CARL H. NIGHTINGALE, Segregation: A Global History of Divided Cities (Chicago and London: U of Chicago P, 2012), 536 pp. Reviewed by Maria Daxenbichler
Amerikastudien / American Studies 59.3 (2014)
In Segregation: A Global History of Divided Cities, Carl H. Nightingale traces the development of urban segregation from ancient cities to the twenty-firstcentury. He argues that from the seventeenth century onward, race became the most important component of urban segregation and that it has become a worldwide phenomenon because cities have been, and still are, interconnected. The main profiteers of racial urban segregation have been the white inhabitants of cities. They intentionally created institutions such as “governments, networks of intellectual exchange, and […] the modern capitalist real estate industry” (5) to create and uphold racial segregation. This institutional structure rests on “more broadly held beliefs, ideas, and customs” (7) that sustain its power.

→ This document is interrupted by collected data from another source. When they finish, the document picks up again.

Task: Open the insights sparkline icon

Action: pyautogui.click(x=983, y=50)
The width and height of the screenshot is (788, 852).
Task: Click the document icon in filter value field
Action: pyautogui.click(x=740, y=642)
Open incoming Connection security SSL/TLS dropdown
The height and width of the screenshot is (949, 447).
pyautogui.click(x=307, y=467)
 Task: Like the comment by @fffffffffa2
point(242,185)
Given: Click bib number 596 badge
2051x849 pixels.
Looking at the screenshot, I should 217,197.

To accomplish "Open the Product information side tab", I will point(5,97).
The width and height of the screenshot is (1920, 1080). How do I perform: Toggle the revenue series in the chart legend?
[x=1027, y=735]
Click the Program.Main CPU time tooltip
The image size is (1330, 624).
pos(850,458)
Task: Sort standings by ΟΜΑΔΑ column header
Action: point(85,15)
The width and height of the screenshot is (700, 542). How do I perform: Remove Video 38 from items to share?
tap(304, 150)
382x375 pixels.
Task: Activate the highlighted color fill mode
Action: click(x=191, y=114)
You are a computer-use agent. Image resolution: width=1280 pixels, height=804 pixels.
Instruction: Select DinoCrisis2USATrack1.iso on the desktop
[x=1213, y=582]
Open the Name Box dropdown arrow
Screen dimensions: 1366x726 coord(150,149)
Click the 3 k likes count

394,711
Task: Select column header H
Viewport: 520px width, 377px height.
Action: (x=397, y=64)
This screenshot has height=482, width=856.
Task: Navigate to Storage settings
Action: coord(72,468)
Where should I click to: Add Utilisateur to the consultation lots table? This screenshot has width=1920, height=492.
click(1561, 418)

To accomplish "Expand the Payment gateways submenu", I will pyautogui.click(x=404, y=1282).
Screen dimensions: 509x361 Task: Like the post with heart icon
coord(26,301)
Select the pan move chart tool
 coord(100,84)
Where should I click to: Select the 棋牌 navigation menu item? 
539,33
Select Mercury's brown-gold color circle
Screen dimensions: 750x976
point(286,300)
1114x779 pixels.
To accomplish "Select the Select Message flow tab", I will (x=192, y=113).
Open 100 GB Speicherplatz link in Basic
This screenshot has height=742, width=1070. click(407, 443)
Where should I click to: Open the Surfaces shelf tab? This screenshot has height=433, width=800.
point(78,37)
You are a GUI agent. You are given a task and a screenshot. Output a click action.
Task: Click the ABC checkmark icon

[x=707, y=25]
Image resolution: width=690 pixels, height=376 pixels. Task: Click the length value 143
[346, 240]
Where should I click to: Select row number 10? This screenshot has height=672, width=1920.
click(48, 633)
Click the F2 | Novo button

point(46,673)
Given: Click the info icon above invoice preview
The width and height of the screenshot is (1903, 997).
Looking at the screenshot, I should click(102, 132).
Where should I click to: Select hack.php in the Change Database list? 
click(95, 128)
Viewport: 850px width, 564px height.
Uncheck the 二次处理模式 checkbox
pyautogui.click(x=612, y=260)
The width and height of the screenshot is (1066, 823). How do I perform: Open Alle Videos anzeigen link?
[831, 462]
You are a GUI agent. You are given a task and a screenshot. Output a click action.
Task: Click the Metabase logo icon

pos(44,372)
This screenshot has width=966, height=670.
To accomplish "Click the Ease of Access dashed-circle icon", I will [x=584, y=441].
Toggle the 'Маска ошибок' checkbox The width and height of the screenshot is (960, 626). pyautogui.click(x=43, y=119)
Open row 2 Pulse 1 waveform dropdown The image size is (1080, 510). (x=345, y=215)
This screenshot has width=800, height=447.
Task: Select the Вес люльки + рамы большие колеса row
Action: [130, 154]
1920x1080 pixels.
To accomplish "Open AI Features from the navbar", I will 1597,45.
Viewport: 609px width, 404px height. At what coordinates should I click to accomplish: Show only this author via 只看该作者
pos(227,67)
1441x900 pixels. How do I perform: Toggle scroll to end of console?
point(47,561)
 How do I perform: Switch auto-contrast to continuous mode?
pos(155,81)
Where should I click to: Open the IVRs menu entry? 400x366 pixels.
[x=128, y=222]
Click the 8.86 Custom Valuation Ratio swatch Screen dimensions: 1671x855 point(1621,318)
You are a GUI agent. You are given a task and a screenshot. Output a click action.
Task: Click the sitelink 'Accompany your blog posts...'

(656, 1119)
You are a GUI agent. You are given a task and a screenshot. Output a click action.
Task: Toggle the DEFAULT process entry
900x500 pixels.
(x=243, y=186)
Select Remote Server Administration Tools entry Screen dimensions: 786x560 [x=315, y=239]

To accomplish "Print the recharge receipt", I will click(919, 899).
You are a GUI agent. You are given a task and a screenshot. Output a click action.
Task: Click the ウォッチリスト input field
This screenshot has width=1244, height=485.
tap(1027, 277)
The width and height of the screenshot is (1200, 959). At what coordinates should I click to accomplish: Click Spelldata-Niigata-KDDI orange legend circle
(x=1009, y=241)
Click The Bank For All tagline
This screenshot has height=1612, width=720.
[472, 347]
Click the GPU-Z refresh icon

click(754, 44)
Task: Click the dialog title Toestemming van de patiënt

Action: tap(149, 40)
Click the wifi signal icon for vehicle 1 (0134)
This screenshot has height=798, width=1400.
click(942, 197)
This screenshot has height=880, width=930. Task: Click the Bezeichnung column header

The color lines segregation draws are never clear, Nightingale argues, because the segregation of cities—which are by definition places of human interaction—is a paradox. The “ideas, interests, and practices people mobilize for or against segregation are complex” (10), and the powers that keep segregation in place constantly have to negotiate between their interests and movements of resistance. Nightingale points out that the ways segregation affected cities are diverse and messy, yet he argues that there are “long-distance connections” (10) between segregationists around the world. While he writes that a transnational analysis of these connections offers “richer contexts for comparisons between cities” (10), Nightingale does not focus on comparing cities’ histories but rather on the connections between them.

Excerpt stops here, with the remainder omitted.